Versoepeling btw-teruggave

    Vorige week heb ik onder andere in het Financieele Dagblad gelezen over het al dan niet versoepelen van de btw-teruggave regeling bij oninbare vorderingen. De Nederlandse Orde van Belastingadviseurs heeft gevraagd om de termijn van één jaar terug te schroeven naar drie maanden. Dit zou de liquiditeitscrisis in het MKB verlagen. In deze column bespreek ik of het versoepelen van de btw-teruggaaf al dan niet de MKB-er ten goede komt.  

    De teruggaafregeling 

    De btw kent in beginsel een factuurstelsel. Dit betekent dat de factuur(datum) leidend is voor zowel de afdracht als de aftrek van de btw. De btw op deze factuur dient de ondernemer aan te geven in de btw-aangifte over het tijdvak waarin deze in rekening is gebracht, ook als de ondernemer het geld nog niet heeft ontvangen.

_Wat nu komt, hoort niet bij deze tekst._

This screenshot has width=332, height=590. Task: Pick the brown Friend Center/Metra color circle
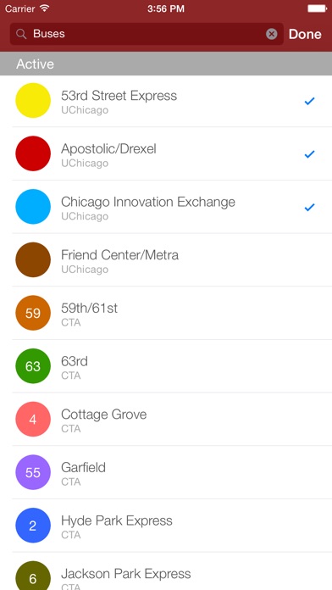[x=33, y=259]
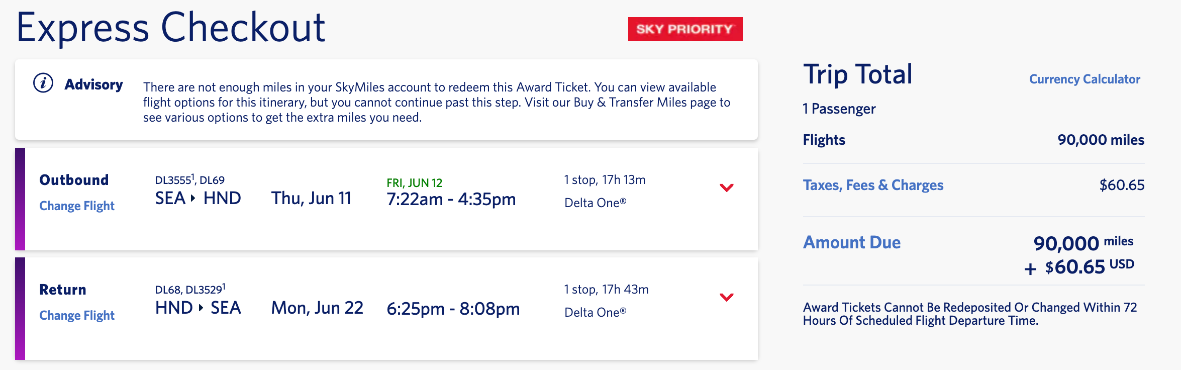Click the Flights 90,000 miles amount
Image resolution: width=1181 pixels, height=370 pixels.
click(x=1101, y=140)
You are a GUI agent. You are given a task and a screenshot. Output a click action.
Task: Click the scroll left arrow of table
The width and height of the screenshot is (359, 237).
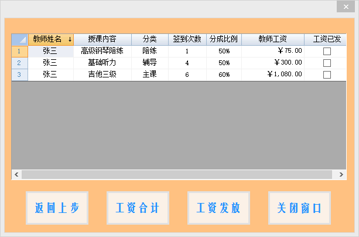16,175
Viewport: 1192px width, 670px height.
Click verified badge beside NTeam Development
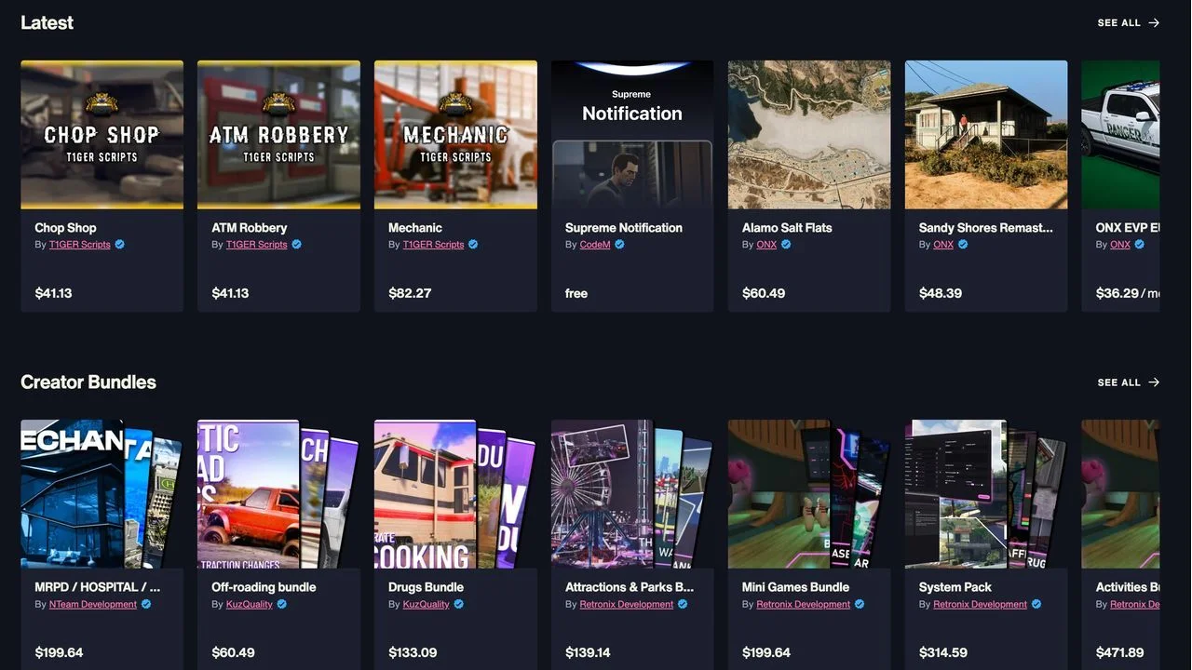tap(146, 604)
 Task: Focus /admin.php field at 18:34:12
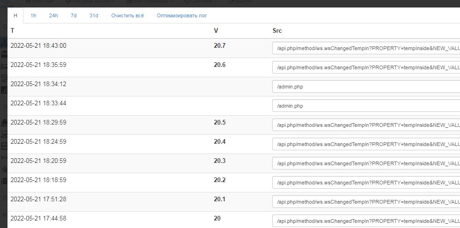click(x=365, y=87)
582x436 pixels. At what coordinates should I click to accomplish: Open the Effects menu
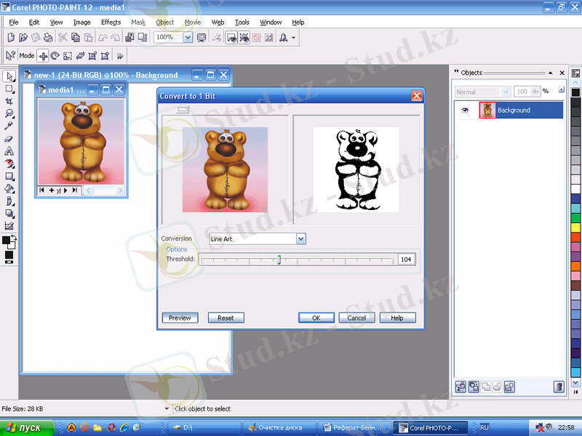point(111,23)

    Een ondernemer heeft (onder voorwaarden) recht op teruggaaf van btw welke in rekening is gebracht, maar nooit is ontvangen en duidelijk is dat deze ook niet zal worden ontvangen. Het recht op teruggaaf van de btw van een openstaande vordering bestaat op het moment dat een vordering één jaar opeisbaar is of indien eerder op het moment dat duidelijk wordt dat een vordering niet wordt ontvangen.

    In de praktijk wordt standaard de btw teruggevraagd één jaar nadat de vordering opeisbaar is geworden. Dit is eigenlijk onjuist. Het recht op teruggaaf bestaat namelijk in het tijdvak waarin blijkt dat de vordering oninbaar is. Als de vordering één jaar nadat deze opeisbaar is geworden nog steeds open staat, wordt deze geacht oninbaar te zijn met als gevolg dat op dat moment in ieder geval het recht op teruggaaf bestaat. Als echter eerder blijkt dat de vordering oninbaar is, dan bestaat op dit eerdere moment al recht op teruggaaf. De teruggaaf kan sinds 2017 door de ondernemer in zijn aangifte worden verwerkt. 

    De wijze waarop de oninbaarheid aannemelijk dient te worden gemaakt, is niet in beton gegoten. Er geldt een vrije bewijsleer. Dit kan bijvoorbeeld aan de hand van e-mailberichten van de afnemer waarin wordt aangegeven dat niet duidelijk is of de factuur kan worden voldaan en mogelijk ook in de toekomst niet meer voldaan kan worden vanwege liquiditeitsproblemen. Mijns inziens is dit voldoende om het recht op teruggaaf te effectueren. In de praktijk gaat de Belastingdienst hier strikt mee om. Een inspecteur legt de bepaling vaak zo uit dat een recht op teruggaaf alleen mogelijk is als 100% vast komt te staan dat een vordering oninbaar is. Ik ben van mening dat juist hier versoepeling in moet komen. 

    De keerzijde 

    De keerzijde van de btw-teruggaaf bij oninbare debiteuren is dat de debiteur de reeds in aftrek gebrachte btw ook moet corrigeren. De ondernemer brengt de btw namelijk in aftrek in de aangifte over het tijdvak waarin de factuur is ontvangen, dus voordat de factuur is voldaan. De ondernemer dient de reeds in aftrek gebrachte btw te corrigeren in de btw-aangifte over het tijdvak waarin vast is komen te staan dat de vergoeding niet of niet geheel zal worden betaald.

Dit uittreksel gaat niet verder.